4.2 – Conséquences psychologiques de la carence paternelle

4.2.1 - Carence d’autorité, délinquance et troubles comportementaux

Selon M. Porot (1973), « de sa mère l’enfant attend  l’amour. De son père l’enfant attend d’abord l’autorité » (idem, p. 154) Bien que ce principe soit synonyme d’exagération, puisque l’enfant attend beaucoup plus de son père, le père semble être, en effet, la personne la mieux placée pour représenter l’autorité.

L’autorité, la discipline et les règles sont des éléments essentiels pour le développement de l’être humain.
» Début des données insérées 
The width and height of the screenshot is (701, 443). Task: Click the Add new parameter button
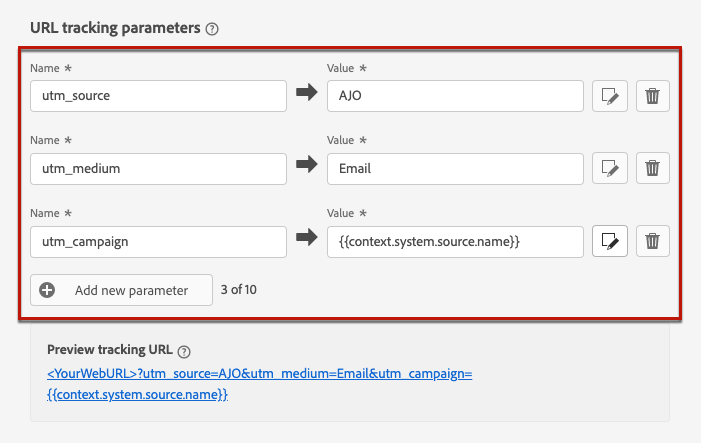point(121,290)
Toutefois, il faut faire une différence entre l’autorité et la tyrannie car  la plupart des enfants aiment se sentir protégés grâce à l’autorité, mais ils souhaitent que celle-ci soit modérée juste et hiérarchique (Michaux, 1950).

Dans le cadre de la psychanalyse, le père est le représentant et le symbole de la loi et lorsqu’il n’est pas présent pour transmettre l’autorité le développement de l’enfant peut en souffrir en raison de conséquences plus néfastes. Quand la fonction paternelle est défaillante, l’enfant ou l’adolescent est susceptible d’avoir des problèmes psychologiques graves y compris des psychoses, (J. Lacan, 1966).

Les psychiatres H. Luccioni et J. M. Sutter (1965) ont souligné les effets du manque d’autorité, notamment ceux liés à la carence paternelle. En considérant que l’autorité est un véritable aliment psychologique, ayant un effet libérateur et éducatif, ils la définissent comme étant une réalité psychologique qui est indispensable pour l’harmonie individuelle.

Lorsqu’il n’y a pas d’autorité, ce manque se déploie en de nombreux symptômes : « Les symptômes, présents dans le Syndrome du Manque d’Autorité, sont de plus en plus associés, en partie ou totalement, à une carence du père » (H. Luccioni et J. M. Sutter, 1965, p. 815). Ils ont donc conclu que de nombreux actes de délinquance sont le résultat de ce manque d’autorité, laquelle est, en général, garantie par le père.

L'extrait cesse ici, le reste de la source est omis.